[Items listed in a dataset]
= = = =

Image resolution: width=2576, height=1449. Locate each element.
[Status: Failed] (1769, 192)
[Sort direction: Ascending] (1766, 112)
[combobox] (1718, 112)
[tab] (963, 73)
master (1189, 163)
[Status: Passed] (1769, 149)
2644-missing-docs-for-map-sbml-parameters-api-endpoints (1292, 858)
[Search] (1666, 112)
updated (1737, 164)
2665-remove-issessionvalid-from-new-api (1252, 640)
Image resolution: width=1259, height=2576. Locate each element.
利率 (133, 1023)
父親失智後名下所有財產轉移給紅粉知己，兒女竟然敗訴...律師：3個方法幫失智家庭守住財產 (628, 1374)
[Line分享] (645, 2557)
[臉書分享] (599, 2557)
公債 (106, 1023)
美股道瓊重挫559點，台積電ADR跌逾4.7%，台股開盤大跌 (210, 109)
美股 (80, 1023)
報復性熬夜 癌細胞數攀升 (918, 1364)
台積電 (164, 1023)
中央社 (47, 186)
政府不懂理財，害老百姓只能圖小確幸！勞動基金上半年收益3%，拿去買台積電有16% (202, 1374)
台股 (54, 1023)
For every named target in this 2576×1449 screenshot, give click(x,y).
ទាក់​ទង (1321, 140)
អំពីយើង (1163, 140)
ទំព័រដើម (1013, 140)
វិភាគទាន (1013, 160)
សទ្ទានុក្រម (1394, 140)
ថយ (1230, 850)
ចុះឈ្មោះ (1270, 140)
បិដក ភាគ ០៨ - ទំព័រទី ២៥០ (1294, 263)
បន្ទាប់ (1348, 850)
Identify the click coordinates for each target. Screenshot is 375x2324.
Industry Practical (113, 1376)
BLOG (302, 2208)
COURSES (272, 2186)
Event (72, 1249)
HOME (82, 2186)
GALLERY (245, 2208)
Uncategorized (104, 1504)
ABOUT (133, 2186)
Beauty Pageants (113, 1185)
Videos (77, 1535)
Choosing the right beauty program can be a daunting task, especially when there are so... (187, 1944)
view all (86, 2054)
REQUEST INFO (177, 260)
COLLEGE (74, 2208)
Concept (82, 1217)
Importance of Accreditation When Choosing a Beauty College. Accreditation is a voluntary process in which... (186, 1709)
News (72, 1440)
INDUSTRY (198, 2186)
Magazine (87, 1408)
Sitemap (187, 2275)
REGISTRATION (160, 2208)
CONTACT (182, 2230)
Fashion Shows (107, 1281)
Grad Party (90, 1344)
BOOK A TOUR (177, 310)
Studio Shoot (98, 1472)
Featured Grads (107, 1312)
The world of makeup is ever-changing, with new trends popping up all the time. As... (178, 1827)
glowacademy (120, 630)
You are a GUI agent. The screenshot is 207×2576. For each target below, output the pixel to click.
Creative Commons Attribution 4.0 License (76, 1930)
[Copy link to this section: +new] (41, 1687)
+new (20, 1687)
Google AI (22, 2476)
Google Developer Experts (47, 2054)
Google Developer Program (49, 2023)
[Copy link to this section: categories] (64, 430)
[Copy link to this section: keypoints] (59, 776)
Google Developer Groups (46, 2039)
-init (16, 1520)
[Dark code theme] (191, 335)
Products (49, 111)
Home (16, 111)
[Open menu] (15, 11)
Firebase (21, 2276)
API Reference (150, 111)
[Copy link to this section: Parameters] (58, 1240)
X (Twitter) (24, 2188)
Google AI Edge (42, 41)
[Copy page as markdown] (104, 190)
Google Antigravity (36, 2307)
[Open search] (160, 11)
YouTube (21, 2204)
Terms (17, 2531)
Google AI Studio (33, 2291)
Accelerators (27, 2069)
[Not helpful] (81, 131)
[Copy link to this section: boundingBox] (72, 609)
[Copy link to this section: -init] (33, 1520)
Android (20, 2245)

= = = =

## Exercise directions
Copy every line of the material above word for word, with nothing left out.

## Full solution
Image resolution: width=2576, height=1449. Locate each element.
[Status: Failed] (1769, 192)
[Sort direction: Ascending] (1766, 112)
[combobox] (1718, 112)
[tab] (963, 73)
master (1189, 163)
[Status: Passed] (1769, 149)
2644-missing-docs-for-map-sbml-parameters-api-endpoints (1292, 858)
[Search] (1666, 112)
updated (1737, 164)
2665-remove-issessionvalid-from-new-api (1252, 640)
Image resolution: width=1259, height=2576. Locate each element.
利率 (133, 1023)
父親失智後名下所有財產轉移給紅粉知己，兒女竟然敗訴...律師：3個方法幫失智家庭守住財產 (628, 1374)
[Line分享] (645, 2557)
[臉書分享] (599, 2557)
公債 (106, 1023)
美股道瓊重挫559點，台積電ADR跌逾4.7%，台股開盤大跌 (210, 109)
美股 (80, 1023)
報復性熬夜 癌細胞數攀升 (918, 1364)
台積電 (164, 1023)
中央社 (47, 186)
政府不懂理財，害老百姓只能圖小確幸！勞動基金上半年收益3%，拿去買台積電有16% (202, 1374)
台股 (54, 1023)
For every named target in this 2576×1449 screenshot, give click(x,y).
ទាក់​ទង (1321, 140)
អំពីយើង (1163, 140)
ទំព័រដើម (1013, 140)
វិភាគទាន (1013, 160)
សទ្ទានុក្រម (1394, 140)
ថយ (1230, 850)
ចុះឈ្មោះ (1270, 140)
បិដក ភាគ ០៨ - ទំព័រទី ២៥០ (1294, 263)
បន្ទាប់ (1348, 850)
Identify the click coordinates for each target. Screenshot is 375x2324.
Industry Practical (113, 1376)
BLOG (302, 2208)
COURSES (272, 2186)
Event (72, 1249)
HOME (82, 2186)
GALLERY (245, 2208)
Uncategorized (104, 1504)
ABOUT (133, 2186)
Beauty Pageants (113, 1185)
Videos (77, 1535)
Choosing the right beauty program can be a daunting task, especially when there are so... (187, 1944)
view all (86, 2054)
REQUEST INFO (177, 260)
COLLEGE (74, 2208)
Concept (82, 1217)
Importance of Accreditation When Choosing a Beauty College. Accreditation is a voluntary process in which... (186, 1709)
News (72, 1440)
INDUSTRY (198, 2186)
Magazine (87, 1408)
Sitemap (187, 2275)
REGISTRATION (160, 2208)
CONTACT (182, 2230)
Fashion Shows (107, 1281)
Grad Party (90, 1344)
BOOK A TOUR (177, 310)
Studio Shoot (98, 1472)
Featured Grads (107, 1312)
The world of makeup is ever-changing, with new trends popping up all the time. As... (178, 1827)
glowacademy (120, 630)
You are a GUI agent. The screenshot is 207×2576. For each target below, output the pixel to click.
Creative Commons Attribution 4.0 License (76, 1930)
[Copy link to this section: +new] (41, 1687)
+new (20, 1687)
Google AI (22, 2476)
Google Developer Experts (47, 2054)
Google Developer Program (49, 2023)
[Copy link to this section: categories] (64, 430)
[Copy link to this section: keypoints] (59, 776)
Google Developer Groups (46, 2039)
-init (16, 1520)
[Dark code theme] (191, 335)
Products (49, 111)
Home (16, 111)
[Open menu] (15, 11)
Firebase (21, 2276)
API Reference (150, 111)
[Copy link to this section: Parameters] (58, 1240)
X (Twitter) (24, 2188)
Google AI Edge (42, 41)
[Copy page as markdown] (104, 190)
Google Antigravity (36, 2307)
[Open search] (160, 11)
YouTube (21, 2204)
Terms (17, 2531)
Google AI Studio (33, 2291)
Accelerators (27, 2069)
[Not helpful] (81, 131)
[Copy link to this section: boundingBox] (72, 609)
[Copy link to this section: -init] (33, 1520)
Android (20, 2245)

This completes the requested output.